Pose-Free Neural Radiance Fields via Implicit Pose Regularization
This work addresses a robustness issue in pose-free NeRF for 3D scene reconstruction, which is important for applications in computer vision and graphics, but it is incremental as it builds on existing pose-free NeRF pipelines.
The paper tackles the problem of training neural radiance fields (NeRF) with unposed multi-view images, where existing methods suffer from inaccurate pose estimation due to domain gaps between rendered and real images, and it introduces IR-NeRF with implicit pose regularization to improve robustness, achieving superior novel view synthesis and outperforming state-of-the-art methods across synthetic and real datasets.

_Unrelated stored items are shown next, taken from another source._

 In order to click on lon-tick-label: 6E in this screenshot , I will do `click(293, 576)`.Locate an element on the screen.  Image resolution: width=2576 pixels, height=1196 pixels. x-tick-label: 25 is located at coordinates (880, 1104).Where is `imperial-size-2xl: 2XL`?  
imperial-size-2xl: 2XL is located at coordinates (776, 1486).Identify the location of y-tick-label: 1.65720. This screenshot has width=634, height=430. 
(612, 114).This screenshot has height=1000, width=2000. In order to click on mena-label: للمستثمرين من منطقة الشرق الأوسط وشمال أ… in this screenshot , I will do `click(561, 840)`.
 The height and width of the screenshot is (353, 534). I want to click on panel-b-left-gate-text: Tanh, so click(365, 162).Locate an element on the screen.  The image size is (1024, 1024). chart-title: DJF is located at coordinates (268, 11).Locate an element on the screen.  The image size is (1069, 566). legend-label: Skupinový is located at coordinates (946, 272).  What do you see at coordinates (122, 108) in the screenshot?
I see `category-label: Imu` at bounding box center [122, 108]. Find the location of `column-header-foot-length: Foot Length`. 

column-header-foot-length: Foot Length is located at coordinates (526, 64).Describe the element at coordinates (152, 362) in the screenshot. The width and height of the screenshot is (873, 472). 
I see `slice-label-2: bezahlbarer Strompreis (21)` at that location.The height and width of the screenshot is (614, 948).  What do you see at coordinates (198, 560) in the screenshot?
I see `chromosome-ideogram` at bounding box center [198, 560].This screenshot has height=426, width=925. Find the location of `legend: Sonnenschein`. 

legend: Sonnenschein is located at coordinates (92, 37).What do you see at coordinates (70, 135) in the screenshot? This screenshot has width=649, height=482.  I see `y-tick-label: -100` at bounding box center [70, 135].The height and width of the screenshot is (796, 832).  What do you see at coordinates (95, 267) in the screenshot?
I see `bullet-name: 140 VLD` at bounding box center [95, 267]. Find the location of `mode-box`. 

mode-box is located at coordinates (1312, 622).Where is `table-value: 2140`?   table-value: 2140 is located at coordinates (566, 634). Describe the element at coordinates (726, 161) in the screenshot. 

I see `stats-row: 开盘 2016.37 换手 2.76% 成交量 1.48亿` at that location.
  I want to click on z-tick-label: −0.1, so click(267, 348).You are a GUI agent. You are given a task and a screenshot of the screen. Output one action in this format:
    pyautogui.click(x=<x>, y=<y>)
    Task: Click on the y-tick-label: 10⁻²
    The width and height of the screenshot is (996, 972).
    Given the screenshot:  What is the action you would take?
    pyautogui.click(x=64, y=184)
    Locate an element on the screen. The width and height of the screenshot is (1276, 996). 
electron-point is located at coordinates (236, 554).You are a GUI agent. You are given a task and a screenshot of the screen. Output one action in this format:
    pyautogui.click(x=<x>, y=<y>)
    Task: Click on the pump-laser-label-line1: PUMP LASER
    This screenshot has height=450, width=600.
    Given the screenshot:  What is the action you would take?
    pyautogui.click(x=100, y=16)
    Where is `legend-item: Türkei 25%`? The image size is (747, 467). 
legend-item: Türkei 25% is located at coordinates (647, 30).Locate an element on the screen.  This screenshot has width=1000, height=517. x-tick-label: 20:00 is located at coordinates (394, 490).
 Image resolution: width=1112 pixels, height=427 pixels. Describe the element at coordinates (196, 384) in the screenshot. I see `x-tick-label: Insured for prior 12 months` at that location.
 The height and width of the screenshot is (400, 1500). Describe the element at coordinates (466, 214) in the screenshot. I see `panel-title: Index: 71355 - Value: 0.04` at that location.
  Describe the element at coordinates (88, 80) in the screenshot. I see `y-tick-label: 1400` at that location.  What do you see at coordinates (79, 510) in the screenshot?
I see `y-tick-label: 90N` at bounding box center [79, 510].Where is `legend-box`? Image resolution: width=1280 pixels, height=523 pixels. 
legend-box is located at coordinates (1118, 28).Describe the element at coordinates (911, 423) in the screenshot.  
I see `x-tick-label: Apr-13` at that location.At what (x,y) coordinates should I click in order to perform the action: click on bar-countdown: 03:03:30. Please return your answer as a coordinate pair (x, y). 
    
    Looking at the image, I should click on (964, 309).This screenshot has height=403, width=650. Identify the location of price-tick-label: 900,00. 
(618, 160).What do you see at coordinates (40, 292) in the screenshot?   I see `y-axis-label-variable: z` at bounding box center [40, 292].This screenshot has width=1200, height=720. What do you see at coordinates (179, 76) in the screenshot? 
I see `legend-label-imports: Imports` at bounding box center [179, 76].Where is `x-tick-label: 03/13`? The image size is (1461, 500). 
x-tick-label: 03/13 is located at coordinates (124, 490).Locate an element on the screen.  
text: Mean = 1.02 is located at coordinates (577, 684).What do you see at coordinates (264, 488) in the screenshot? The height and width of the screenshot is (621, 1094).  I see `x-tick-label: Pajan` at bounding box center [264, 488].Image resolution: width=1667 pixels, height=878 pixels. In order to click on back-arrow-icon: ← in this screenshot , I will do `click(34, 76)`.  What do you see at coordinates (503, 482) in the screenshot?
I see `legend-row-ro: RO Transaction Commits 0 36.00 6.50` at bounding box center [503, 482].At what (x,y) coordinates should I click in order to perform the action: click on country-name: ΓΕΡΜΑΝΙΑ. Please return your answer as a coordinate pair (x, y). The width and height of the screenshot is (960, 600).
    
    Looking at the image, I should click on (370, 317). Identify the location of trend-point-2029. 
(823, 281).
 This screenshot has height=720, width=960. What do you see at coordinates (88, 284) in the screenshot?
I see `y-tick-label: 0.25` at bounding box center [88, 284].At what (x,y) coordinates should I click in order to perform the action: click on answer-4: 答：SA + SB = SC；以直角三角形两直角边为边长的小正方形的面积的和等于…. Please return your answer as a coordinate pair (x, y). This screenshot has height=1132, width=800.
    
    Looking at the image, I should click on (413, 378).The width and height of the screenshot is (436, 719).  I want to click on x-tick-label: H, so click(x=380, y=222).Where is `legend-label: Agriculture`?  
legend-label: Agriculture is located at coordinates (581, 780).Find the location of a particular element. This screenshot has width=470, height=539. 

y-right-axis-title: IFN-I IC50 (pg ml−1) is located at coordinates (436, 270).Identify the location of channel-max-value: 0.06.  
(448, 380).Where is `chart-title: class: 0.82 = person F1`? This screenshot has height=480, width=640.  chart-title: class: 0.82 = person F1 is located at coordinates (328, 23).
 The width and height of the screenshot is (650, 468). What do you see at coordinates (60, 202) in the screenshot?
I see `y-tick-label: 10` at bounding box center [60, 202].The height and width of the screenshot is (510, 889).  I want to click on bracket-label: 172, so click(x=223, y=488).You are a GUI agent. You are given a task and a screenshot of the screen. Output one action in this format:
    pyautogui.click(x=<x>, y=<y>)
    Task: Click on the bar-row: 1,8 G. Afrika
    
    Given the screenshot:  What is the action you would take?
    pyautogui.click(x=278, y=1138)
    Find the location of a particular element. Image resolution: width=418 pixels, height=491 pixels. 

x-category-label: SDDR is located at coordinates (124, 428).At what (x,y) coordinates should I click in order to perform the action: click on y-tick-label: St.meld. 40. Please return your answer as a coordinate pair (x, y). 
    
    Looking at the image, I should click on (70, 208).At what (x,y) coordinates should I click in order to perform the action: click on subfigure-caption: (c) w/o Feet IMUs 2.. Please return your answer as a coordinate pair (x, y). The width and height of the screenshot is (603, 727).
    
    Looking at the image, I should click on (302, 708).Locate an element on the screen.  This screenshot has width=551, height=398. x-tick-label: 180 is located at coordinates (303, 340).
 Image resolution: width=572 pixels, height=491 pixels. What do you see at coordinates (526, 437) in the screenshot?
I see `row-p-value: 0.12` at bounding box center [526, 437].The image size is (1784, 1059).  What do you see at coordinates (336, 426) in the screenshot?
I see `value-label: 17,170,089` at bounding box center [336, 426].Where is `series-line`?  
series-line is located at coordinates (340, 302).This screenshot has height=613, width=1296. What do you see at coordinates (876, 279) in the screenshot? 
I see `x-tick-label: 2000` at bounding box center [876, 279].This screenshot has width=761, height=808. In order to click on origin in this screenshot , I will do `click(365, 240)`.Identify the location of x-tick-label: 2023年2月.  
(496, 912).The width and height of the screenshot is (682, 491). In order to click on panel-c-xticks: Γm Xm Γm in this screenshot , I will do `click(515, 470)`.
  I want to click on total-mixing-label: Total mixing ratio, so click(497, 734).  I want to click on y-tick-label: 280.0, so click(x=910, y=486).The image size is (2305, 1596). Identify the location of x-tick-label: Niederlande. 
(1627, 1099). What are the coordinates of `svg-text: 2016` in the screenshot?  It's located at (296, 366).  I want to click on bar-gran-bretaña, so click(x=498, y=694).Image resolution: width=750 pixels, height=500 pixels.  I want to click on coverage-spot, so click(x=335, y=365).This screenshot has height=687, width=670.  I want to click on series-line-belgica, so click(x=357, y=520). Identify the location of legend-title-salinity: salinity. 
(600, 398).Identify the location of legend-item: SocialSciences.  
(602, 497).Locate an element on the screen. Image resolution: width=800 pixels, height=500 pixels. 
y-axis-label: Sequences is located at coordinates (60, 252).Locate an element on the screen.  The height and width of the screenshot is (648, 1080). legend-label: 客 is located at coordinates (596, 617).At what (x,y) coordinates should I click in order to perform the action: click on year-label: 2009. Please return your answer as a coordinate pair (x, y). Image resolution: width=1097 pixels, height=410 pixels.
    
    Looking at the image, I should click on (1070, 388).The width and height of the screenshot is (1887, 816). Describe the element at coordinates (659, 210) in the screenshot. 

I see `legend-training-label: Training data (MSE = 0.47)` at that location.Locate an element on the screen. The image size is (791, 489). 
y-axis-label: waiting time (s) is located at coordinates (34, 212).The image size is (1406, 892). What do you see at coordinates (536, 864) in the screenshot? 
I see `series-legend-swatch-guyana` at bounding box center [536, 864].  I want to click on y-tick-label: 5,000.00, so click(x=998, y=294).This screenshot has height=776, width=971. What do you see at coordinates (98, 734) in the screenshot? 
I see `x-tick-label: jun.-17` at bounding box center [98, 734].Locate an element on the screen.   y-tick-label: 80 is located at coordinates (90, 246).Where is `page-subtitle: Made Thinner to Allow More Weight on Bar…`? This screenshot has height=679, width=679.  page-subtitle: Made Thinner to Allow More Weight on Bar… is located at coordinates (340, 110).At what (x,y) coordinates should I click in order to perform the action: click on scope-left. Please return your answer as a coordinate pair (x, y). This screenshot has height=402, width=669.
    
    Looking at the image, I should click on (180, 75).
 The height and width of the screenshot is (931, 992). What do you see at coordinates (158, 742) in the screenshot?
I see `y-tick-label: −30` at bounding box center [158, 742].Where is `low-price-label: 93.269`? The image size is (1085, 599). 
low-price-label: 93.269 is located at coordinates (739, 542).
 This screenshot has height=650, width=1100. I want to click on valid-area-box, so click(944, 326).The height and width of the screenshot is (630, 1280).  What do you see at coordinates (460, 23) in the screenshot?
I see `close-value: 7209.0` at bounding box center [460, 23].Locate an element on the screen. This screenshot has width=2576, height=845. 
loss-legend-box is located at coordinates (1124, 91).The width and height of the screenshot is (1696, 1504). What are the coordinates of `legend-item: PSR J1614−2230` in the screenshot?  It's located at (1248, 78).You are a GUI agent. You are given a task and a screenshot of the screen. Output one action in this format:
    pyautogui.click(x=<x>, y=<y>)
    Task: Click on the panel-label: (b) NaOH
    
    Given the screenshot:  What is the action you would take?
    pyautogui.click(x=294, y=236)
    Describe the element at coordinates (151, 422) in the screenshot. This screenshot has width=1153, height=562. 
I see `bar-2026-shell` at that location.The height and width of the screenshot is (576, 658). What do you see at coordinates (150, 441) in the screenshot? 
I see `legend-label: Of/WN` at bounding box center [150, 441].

Pose-free neural radiance fields (NeRF) aim to train NeRF with unposed multi-view images and it has achieved very impressive success in recent years. Most existing works share the pipeline of training a coarse pose estimator with rendered images at first, followed by a joint optimization of estimated poses and neural radiance field. However, as the pose estimator is trained with only rendered images, the pose estimation is usually biased or inaccurate for real images due to the domain gap between real images and rendered images, leading to poor robustness for the pose estimation of real images and further local minima in joint optimization. We design IR-NeRF, an innovative pose-free NeRF that introduces implicit pose regularization to refine pose estimator with unposed real images and improve the robustness of the pose estimation for real images. With a collection of 2D images of a specific scene, IR-NeRF constructs a scene codebook that stores scene features and captures the scene-specific pose distribution implicitly as priors. Thus, the robustness of pose estimation can be promoted with the scene priors according to the rationale that a 2D real image can be well reconstructed from the scene codebook only when its estimated pose lies within the pose distribution. Extensive experiments show that IR-NeRF achieves superior novel view synthesis and outperforms the state-of-the-art consistently across multiple synthetic and real datasets.